Concept
Depreciation
What it is
Depreciation is one of the four wealth engines that make rentals compound harder than flips. Ross walks through all four in the Wealth Engines video. The four are appreciation, cash flow, equity paydown, and tax advantages — and depreciation is the main mechanism in the tax advantages bucket.
Here’s how it works from the video: “The IRS says that the land is great. Land is great, but the building, the structure, the house or the multifamily home, the apartment, whatever that sits on that land is depreciating in value. It’s getting worse every day. Even though you might have done a brand new renovation on it and it looks great, everything’s in great order, the IRS still says that’s depreciating in value.”

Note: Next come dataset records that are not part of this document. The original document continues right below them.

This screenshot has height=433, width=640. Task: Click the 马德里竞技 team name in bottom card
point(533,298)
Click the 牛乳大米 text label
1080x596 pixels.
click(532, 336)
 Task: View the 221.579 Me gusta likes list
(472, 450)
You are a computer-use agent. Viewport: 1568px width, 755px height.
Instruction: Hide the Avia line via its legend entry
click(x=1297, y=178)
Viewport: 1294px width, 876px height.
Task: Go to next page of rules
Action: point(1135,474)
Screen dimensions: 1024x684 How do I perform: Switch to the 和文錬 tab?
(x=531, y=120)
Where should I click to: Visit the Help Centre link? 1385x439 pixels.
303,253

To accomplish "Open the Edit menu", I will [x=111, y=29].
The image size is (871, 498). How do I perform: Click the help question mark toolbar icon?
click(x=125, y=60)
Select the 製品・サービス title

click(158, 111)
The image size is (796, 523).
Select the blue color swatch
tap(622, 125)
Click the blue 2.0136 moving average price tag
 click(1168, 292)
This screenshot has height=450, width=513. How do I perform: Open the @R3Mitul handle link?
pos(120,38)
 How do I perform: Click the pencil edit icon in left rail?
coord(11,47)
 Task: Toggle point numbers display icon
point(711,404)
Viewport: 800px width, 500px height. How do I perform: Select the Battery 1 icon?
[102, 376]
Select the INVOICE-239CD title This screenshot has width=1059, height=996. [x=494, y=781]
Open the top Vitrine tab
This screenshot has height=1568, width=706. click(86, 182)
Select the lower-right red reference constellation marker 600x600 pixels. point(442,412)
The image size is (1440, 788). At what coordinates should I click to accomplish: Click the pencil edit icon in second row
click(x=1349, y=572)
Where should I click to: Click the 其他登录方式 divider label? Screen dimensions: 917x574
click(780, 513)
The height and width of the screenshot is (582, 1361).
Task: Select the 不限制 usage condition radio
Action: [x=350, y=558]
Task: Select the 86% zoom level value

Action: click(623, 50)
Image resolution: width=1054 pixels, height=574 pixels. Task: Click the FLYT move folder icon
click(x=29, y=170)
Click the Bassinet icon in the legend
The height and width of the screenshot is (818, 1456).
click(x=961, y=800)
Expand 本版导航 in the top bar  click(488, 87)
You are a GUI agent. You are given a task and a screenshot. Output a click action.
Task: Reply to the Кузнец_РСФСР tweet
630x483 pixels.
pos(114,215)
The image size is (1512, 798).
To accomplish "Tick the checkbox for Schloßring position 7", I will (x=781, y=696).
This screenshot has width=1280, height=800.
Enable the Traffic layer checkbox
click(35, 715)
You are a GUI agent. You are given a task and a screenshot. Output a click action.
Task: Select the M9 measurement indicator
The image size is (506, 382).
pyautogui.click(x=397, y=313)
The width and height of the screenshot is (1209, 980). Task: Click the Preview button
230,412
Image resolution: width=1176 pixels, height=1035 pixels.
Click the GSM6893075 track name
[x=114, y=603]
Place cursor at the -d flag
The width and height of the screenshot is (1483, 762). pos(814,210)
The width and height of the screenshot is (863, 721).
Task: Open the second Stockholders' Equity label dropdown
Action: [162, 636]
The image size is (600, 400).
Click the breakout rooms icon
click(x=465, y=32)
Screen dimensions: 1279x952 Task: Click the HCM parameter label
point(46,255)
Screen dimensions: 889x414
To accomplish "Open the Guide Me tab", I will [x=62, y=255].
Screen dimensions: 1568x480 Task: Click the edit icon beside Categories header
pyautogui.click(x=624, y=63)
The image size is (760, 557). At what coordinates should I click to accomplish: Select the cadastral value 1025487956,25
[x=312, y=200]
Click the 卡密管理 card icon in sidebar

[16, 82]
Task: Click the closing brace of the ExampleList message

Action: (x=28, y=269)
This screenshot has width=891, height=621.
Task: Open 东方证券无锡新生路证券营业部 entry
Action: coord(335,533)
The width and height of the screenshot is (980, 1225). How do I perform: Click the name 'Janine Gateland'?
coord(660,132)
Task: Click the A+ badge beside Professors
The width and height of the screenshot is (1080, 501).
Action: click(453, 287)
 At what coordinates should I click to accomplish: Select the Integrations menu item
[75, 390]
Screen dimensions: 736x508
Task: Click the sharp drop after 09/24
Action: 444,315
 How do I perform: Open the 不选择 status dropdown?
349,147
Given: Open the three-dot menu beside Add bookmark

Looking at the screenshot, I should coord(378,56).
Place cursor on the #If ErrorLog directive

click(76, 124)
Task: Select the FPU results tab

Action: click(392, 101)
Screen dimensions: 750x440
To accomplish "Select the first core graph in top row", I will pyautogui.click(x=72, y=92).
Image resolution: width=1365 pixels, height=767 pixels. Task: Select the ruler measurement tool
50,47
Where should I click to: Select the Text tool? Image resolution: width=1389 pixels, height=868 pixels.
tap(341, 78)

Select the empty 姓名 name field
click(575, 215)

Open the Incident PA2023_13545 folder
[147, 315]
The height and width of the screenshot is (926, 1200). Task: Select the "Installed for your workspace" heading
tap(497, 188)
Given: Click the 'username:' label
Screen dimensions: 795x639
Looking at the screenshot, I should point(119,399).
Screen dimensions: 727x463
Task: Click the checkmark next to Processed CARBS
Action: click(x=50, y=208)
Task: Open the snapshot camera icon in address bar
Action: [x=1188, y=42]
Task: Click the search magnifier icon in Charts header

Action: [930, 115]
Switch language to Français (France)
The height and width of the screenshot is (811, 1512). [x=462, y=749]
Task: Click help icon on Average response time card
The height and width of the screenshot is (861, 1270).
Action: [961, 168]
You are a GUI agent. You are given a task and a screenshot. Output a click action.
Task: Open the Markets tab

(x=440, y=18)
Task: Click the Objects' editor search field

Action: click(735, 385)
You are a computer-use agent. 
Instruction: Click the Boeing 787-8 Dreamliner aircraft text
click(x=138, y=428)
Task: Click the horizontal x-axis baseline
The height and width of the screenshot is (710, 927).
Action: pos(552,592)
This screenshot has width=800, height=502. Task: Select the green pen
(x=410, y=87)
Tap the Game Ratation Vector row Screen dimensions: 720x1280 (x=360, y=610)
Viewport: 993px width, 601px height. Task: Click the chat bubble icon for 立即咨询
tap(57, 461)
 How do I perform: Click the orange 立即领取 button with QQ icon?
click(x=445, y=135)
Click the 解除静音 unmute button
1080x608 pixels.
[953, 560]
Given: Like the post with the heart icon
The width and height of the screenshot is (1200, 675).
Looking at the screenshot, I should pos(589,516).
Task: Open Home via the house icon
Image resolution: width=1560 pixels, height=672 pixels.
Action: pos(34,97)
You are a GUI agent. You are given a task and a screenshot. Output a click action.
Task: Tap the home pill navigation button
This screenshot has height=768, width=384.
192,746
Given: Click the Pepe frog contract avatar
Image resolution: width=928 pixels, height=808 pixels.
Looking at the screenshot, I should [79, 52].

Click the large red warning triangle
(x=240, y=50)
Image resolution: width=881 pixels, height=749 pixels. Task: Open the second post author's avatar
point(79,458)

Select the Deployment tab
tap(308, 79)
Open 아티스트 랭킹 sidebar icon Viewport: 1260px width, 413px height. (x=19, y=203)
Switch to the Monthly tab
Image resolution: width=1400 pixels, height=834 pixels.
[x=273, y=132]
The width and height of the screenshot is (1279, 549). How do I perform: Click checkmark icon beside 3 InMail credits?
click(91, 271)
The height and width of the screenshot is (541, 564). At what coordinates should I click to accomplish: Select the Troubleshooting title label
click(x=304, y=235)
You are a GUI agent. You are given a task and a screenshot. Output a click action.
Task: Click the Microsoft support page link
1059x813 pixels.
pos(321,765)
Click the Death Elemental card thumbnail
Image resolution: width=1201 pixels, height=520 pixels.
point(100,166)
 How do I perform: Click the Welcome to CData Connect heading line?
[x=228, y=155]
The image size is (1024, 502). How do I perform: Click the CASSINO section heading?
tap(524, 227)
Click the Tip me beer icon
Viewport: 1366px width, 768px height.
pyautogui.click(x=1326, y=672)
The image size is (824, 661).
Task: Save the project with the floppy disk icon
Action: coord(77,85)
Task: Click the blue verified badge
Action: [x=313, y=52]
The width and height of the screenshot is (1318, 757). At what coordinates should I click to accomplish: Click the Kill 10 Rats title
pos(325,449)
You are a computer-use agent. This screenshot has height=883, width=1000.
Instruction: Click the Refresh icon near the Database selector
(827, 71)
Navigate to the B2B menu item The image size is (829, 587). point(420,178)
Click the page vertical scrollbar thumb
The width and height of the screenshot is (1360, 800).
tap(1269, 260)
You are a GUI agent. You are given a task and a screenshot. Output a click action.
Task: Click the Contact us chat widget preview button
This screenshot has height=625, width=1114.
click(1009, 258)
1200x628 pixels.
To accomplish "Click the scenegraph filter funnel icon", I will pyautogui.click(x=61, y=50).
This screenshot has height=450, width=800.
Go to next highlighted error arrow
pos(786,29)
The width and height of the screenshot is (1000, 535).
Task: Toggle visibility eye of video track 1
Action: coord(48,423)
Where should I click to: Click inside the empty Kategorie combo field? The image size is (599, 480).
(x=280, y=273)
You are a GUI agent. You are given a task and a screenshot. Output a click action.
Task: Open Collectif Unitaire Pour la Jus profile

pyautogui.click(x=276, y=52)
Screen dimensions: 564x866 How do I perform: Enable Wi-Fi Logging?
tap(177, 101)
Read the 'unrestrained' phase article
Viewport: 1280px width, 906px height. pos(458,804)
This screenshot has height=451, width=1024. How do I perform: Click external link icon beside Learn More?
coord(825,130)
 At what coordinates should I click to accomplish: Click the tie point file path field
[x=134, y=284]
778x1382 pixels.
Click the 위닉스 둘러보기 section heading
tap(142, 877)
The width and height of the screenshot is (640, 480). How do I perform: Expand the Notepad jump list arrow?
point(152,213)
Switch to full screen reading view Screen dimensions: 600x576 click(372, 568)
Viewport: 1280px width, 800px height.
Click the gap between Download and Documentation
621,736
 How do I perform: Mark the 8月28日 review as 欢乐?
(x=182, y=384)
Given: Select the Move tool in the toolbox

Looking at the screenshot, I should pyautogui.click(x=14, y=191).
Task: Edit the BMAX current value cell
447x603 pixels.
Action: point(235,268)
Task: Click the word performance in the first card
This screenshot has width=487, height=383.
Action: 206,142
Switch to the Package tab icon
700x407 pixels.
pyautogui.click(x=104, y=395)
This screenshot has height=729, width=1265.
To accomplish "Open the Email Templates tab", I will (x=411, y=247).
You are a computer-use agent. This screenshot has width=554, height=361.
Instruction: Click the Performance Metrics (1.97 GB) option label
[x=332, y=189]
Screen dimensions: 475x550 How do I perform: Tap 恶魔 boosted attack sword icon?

For a residential property, it’s a straight-line write-off over 27.5 years. Ross’s example: “Let’s say it’s $100,000. That’s what the property is worth. They’re going to say okay, 30% of that $100,000 is the land — $30,000. And the other 70%, $70,000, is the building’s value. And we’re going to say over the next 27 1/2 years, you get to depreciate that amount.” That’s $2,545 per year as a deduction. “Sweet, right? It’s a phantom write off.”
The magic: it’s a paper loss. The building isn’t actually losing value. You’re just allowed to pretend it is for tax purposes. That phantom expense reduces taxable rental income — often to zero, sometimes below.
Why it matters
From the same video, Ross frames tax advantages using Muhammad Ali’s rope-a-dope: “He would sit on the ropes, kind of lean back and let people miss him… that’s the same thing with tax advantages. You are able to save your energy, save your money so you can go invest it wisely.”
A rental that cash-flows real money but shows a paper loss on the tax return is the goal. You keep the cash and owe nothing on it. That’s the math that makes rentals compound faster than most people realize.
Cost segregation accelerates it. A cost seg study breaks the building into components with shorter recovery periods — five-year items (carpet, cabinets, appliances), 15-year items (landscaping, parking improvements), and the remaining 27.5-year structure. The accelerated buckets shove a big chunk of deductions into early years of ownership.
The 1031 exchange is the other deferral Ross mentions: sell one property, buy another of equal or greater value within the rules, and defer paying capital gains taxes on the sale. “Kicking the can down the road.” Some operators hold forever and never sell, which is the buy-borrow-die strategy — take a cash-out refinance against the appreciated value, spend the loan proceeds (not taxable), let the depreciation keep the income paper-negative.
How it shows up
Depreciation only runs while the property is held as a rental. A flip is inventory, not a capital asset — it doesn’t depreciate. That’s part of why putting a flip put on the shelf as a rental can quietly be the best tax move of the year.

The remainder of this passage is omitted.